1.はじめに
今回は八丈島特産のハチジョウノコギリクワガタ(Prosopocoilus hachijoensis)の飼育記録になります。幼少期にボロボロになるまで読んでいた1989年出版の小学館 学習百科図鑑「クワガタムシ」には”長歯型は1例しか採集されていない”という記載があったほどでしたが、採集者が増えたからか、50mmを超える個体の採集報告例が増えていったようです。いつか自分でも大歯を手にする感動を味わってみたいものですね。折角の自己採集♀からのブリードになるので、大歯作出を目標に頑張ってみたいと思います。
2.種親紹介
♀ 35.8mm (WD)
斜面を登っていたら朽木からポロっと出てきた自己採集のメス。漆黒の体色と全体的に丸いフォルムが特徴的です。本土ノコと全然違いますね。同産地のオスは採集できなかったので、持腹に期待します。
3.産卵セット-羽化
①産卵セット(2022/6/7)
セットは微粒子マットに黒土をブレンド、加水して粘り気を出させたセット。材を埋め込んでいます。飼育容器は中ケースを使用。管理温度は20℃程。
②卵確認(2022/6/17-)
ケース底面に卵が見えだしました。材を入れずともマットだけでも大丈夫そうです。
③割出、孵化、幼虫確認
再セット分から20頭弱回収。手に余るのでブリード仲間に送ります。
④個別飼育(2022/9/20-)
500cc→800ccボトルの2本リレーをベースにマット飼育でやってみます。管理温度は18-20℃くらい。
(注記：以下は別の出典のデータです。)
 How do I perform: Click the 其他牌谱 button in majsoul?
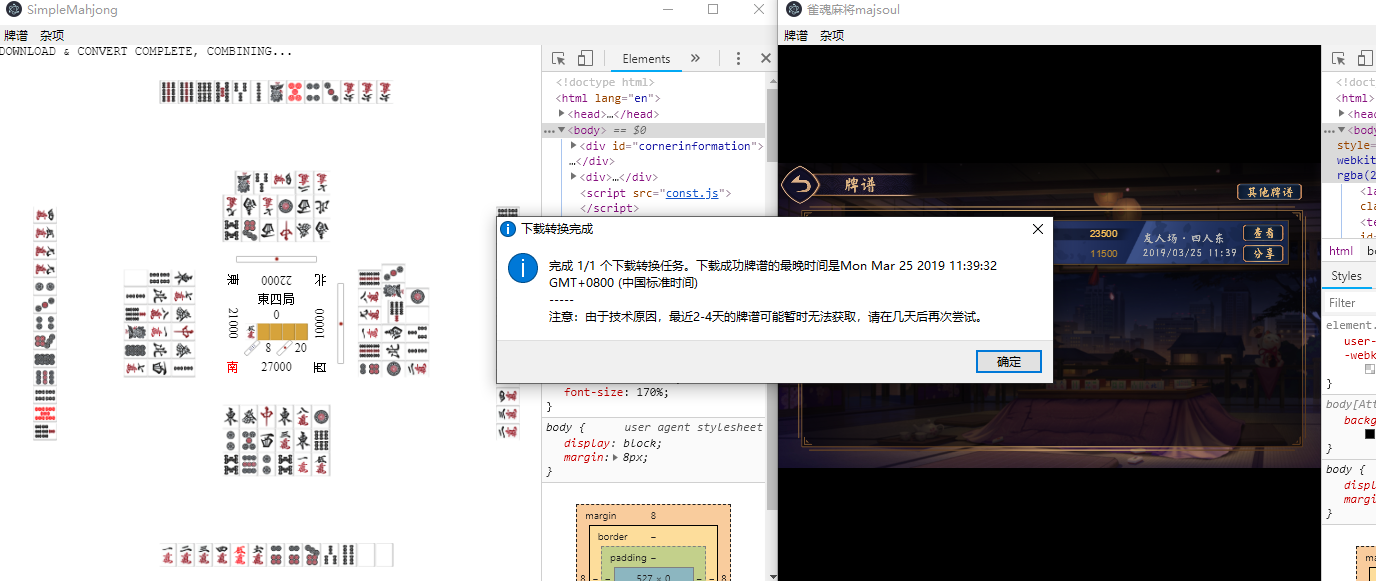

3齢幼虫。パッと見るとオスもメスも同じように見えてしまう…これはメスでした。
⑤ 蛹化
蛹化時期が揃ったペアがいたので一安心。
4.羽化個体紹介
① ♀35.6mm
2022/6/7 割出
2022/9/20 KSK 500cc 1.1g
2023/1/10 IT-5 800cc 6.3g
2023/6/16 蛹化確認 4.1g
2023/7/22 羽化確認
② ♀ 40.7mm
2022/6/7 割出
2022/9/20 KSK 500cc 0.7g
2023/1/10 IT-5 800cc 7.9g
2023/6/16 蛹化確認 4.1g
2024/1/M 羽化確認
② ♂ 45.5 mm
(未撮影)
2022/6/7 割出
2022/9/20 KSK 500cc 1.1g
2023/1/10 IT-5 800cc 6.3g
2023/6/16 蛹化確認 4.1g
2023/7/22 羽化確認
③ ♂ 47.8 mm
2022/6/7 割出
2022/9/20 KSK 500cc 1.1g
2023/1/10 IT-5+HOBBY 800cc 7.8g
2023/6/16 蛹化確認 4.6g
2023/7/20 羽化確認
④ ♂ 48.4 mm
2022/E 7 割出
2022/10/8 KSK 800cc 6.0g
2023/7/E 羽化確認
⑤ ♂ 49.4 mm
2022/6/7 割出
2022/9/20 KSK 500cc
2023/1/10 IT-5 800cc 7.8g
2023/6/16 蛹化確認 4.8g
2023/7/22 羽化確認
⑥ ♂ 49.8 mm
2022/6/7 割出
2022/9/20 KSK 500cc 0.6g
2023/1/10 IT-5 800cc 7.8g
2023/6/16 蛹化確認 5.0g
2023/7/22 羽化確認
⑦ ♂ 50.0 mm
2022/6/7 割出
2022/9/20 KSK 500cc 0.9g
2023/1/10 IT-5 800cc 7.5g
2023/6/16 蛹化確認
2023/9/E 羽化確認
5.まとめ
1パレット分くらい手元にあったハズなんですけどいつの間にか減っていました。 あまり落ちた印象はなかったんですけど…今回の飼育記録はかなーりしょっぱいです。大歯にかすりもしませんでした大泣…地域によって大歯が出やすい場所があるらしいですから!!!ハチジョウヒラタのB型のように局地的変異がるじゃないですか、多分それと同じですから!!!(…見苦しいのでこの辺りにしておきましょう…)
正直、2本目ボトル交換から飼育イメージと外れた経過だったので、これはマズいと感じて軌道修正したつもりがダメダメ。本当に自分の技術力の問題なのだなと痛感しました。本種、大歯出すまでにちょっと時間がかかりそうな気がしています…次々回くらいでリベンジ記事を書けるよう頑張りたいですね…。